Nuclear medicine in predicting hepatocellular carcinoma response.
Authors
Affiliations (3)
Affiliations (3)
- Department of Ultrasound.
- Department of PET, Mengchao Hepatobiliary Hospital of Fujian Medical University, Fuzhou, Fujian.
- Interventional Oncology Department, Seventh People's Hospital of Shanghai University of Traditional Chinese Medicine, Shanghai, China.
Abstract
Immune checkpoint inhibitors and anti-angiogenic targeted therapies have improved outcomes in hepatocellular carcinoma (HCC), but responses remain heterogeneous, creating a need for noninvasive biomarkers to enable early treatment adaptation. We review clinical and translational evidence on nuclear medicine approaches - PET/computed tomography (CT), single-photon emission computed tomography (SPECT) , radiomics, machine learning, and theranostics - for response prediction and prognostication in HCC treated with immunotherapy alone or in combination with targeted agents.

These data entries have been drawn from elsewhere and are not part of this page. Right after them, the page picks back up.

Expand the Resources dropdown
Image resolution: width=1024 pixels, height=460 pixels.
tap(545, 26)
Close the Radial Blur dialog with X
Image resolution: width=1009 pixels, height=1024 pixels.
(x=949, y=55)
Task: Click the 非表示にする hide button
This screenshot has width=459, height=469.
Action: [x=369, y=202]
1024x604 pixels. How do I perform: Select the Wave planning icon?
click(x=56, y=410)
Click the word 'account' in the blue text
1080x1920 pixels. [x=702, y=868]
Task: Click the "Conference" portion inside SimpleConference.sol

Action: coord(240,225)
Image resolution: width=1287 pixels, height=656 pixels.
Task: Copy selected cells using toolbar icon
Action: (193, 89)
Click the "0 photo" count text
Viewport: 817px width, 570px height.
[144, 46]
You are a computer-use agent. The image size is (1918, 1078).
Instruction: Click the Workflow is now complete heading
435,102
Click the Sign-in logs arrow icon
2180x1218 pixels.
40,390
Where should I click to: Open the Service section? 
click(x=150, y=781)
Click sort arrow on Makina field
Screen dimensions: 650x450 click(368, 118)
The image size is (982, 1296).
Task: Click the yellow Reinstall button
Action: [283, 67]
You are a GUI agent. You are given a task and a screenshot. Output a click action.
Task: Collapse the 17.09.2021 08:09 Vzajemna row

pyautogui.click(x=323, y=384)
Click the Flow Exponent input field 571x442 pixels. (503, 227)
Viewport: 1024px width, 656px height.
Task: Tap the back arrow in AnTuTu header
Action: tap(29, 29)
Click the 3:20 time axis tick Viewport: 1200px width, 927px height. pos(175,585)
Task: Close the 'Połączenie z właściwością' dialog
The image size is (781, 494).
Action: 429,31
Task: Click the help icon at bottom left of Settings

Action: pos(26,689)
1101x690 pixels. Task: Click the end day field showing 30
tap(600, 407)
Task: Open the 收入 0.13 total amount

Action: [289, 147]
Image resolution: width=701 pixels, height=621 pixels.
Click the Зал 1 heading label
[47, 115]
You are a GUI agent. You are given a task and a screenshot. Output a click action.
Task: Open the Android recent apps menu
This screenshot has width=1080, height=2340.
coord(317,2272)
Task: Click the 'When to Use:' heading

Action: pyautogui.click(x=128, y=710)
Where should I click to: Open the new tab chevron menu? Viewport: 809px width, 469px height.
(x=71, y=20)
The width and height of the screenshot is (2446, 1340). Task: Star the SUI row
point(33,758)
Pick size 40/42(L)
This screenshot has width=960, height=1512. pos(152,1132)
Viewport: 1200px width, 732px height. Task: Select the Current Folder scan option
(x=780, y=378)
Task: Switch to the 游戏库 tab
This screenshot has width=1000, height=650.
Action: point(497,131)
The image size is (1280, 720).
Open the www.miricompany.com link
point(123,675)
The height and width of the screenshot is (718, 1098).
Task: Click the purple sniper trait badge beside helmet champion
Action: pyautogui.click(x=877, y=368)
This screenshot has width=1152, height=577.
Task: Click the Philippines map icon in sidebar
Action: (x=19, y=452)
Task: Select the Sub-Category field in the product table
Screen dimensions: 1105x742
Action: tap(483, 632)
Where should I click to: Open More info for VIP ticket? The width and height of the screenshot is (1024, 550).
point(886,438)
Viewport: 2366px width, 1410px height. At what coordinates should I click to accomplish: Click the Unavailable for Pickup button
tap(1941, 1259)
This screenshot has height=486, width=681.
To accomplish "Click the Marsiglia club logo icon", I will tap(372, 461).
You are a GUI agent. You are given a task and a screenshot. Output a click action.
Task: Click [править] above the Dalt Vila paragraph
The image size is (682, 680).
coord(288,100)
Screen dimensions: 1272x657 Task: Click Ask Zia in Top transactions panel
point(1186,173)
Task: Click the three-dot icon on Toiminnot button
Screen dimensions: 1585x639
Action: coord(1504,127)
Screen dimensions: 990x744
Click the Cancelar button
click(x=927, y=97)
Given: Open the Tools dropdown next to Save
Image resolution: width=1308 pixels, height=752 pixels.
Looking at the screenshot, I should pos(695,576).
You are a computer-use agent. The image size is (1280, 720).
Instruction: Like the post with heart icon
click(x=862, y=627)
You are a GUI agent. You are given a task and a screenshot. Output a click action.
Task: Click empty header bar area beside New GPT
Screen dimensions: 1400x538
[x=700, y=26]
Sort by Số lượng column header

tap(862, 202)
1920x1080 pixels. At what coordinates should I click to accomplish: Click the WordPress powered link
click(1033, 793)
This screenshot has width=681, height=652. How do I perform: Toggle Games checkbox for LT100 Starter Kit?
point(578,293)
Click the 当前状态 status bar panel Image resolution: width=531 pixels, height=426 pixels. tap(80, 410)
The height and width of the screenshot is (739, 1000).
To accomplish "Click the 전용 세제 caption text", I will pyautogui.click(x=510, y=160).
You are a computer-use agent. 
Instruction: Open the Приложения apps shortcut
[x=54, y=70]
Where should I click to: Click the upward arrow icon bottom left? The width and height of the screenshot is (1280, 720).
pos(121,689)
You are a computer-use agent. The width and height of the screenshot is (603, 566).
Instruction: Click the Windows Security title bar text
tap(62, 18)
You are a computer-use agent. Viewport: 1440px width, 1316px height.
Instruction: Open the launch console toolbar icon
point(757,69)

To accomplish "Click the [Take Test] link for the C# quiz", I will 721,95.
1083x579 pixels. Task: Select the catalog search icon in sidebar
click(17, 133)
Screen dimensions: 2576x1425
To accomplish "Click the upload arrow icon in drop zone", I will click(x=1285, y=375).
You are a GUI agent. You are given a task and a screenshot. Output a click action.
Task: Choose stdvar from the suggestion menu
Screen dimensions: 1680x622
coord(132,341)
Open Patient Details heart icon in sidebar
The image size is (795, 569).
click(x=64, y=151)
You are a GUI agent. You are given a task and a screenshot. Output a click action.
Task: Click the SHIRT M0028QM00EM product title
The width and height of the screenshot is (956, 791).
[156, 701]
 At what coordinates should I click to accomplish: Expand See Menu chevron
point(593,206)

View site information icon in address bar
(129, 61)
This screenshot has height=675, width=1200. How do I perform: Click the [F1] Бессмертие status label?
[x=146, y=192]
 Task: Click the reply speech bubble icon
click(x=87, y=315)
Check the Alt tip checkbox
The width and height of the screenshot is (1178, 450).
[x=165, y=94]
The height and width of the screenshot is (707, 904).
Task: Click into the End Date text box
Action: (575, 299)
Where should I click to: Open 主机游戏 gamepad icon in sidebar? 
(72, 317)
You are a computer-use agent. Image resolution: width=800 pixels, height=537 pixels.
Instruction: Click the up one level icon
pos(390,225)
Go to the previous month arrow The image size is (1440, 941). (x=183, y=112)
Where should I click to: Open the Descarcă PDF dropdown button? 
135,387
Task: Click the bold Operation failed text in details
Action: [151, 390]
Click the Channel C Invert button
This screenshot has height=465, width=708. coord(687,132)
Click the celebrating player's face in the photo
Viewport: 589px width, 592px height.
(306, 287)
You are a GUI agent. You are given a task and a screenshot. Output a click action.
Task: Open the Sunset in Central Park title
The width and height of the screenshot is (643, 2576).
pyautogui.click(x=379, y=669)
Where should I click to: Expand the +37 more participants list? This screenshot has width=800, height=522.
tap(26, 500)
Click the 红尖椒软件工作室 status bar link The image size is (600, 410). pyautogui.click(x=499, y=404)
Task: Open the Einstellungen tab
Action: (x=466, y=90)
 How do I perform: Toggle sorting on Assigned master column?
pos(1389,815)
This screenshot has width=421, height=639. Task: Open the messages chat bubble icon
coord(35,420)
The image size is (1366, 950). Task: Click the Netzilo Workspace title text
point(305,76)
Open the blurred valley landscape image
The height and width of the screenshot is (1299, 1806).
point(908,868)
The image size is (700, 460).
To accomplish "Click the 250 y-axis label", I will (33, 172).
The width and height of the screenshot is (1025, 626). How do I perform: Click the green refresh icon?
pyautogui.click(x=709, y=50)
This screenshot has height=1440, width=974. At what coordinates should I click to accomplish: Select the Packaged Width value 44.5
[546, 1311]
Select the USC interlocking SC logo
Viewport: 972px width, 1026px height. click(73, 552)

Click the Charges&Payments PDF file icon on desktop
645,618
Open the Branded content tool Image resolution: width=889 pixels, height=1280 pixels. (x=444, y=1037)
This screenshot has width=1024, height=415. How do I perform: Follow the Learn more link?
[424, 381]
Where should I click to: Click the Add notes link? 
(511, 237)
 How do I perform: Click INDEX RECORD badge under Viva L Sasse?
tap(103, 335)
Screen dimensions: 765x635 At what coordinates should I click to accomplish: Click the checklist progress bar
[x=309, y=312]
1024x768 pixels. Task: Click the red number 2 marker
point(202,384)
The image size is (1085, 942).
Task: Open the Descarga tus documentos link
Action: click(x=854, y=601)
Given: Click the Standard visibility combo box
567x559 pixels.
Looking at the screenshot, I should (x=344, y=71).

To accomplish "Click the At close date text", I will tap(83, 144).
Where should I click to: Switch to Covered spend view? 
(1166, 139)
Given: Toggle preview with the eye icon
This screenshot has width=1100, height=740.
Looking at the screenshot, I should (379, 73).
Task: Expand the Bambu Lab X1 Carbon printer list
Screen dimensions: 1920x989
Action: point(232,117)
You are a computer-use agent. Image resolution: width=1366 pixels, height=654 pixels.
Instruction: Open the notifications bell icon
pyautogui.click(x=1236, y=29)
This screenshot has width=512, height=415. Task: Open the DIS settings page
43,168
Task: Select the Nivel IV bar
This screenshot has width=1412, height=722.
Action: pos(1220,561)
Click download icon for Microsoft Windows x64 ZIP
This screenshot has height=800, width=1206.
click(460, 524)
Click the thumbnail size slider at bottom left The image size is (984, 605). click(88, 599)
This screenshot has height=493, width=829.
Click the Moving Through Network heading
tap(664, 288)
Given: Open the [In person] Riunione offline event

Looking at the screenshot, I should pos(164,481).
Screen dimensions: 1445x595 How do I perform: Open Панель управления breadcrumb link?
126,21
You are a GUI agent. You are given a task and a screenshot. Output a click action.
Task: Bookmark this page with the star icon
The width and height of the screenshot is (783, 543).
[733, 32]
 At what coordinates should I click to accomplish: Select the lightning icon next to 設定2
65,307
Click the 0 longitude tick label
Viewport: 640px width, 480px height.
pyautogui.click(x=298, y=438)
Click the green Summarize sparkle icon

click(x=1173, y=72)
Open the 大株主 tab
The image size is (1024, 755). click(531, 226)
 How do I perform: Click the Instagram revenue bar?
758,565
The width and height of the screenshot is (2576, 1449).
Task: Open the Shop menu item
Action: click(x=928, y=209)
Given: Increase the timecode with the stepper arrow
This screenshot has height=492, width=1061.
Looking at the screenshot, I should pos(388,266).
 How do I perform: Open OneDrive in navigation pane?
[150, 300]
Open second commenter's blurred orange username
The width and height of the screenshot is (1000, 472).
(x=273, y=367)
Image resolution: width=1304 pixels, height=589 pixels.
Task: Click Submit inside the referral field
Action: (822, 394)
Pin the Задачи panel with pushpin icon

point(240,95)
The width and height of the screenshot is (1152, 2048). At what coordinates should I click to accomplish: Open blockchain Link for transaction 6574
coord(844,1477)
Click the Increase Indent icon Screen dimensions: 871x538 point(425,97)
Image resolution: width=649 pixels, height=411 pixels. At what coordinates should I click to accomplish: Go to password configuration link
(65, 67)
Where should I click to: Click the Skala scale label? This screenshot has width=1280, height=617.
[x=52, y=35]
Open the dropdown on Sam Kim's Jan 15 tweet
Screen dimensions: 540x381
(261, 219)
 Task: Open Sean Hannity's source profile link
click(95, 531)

Metabolic PET/CT, most commonly with 18F-fluorodeoxyglucose , supports pragmatic risk stratification; volumetric indices such as metabolic tumor volume (MTV) and total lesion glycolysis generally provide stronger prognostic enrichment than single-voxel metrics, and an MTV threshold of greater than or equal to39.65 cm³ has been reported to associate with poorer outcomes. Immune-targeted PET/SPECT extends beyond metabolism by mapping target availability and heterogeneity (e.g. PD-L1) and immune activation or effector function (e.g. CD137, granzyme B), although current studies are often small and retrospective. PET-based radiomics and machine learning can generate imaging surrogates of immune phenotypes and aggressive biology, but reproducibility is limited by acquisition/reconstruction differences, segmentation variability, and scarce external validation. Theranostics offers an image-guided 'select-and-treat' paradigm for radionuclide therapy, yet target heterogeneity, dosimetry standardization, cost, and infrastructure remain barriers. Translation to routine care will require harmonized protocols, multicenter prospective validation, and demonstration of decision impact.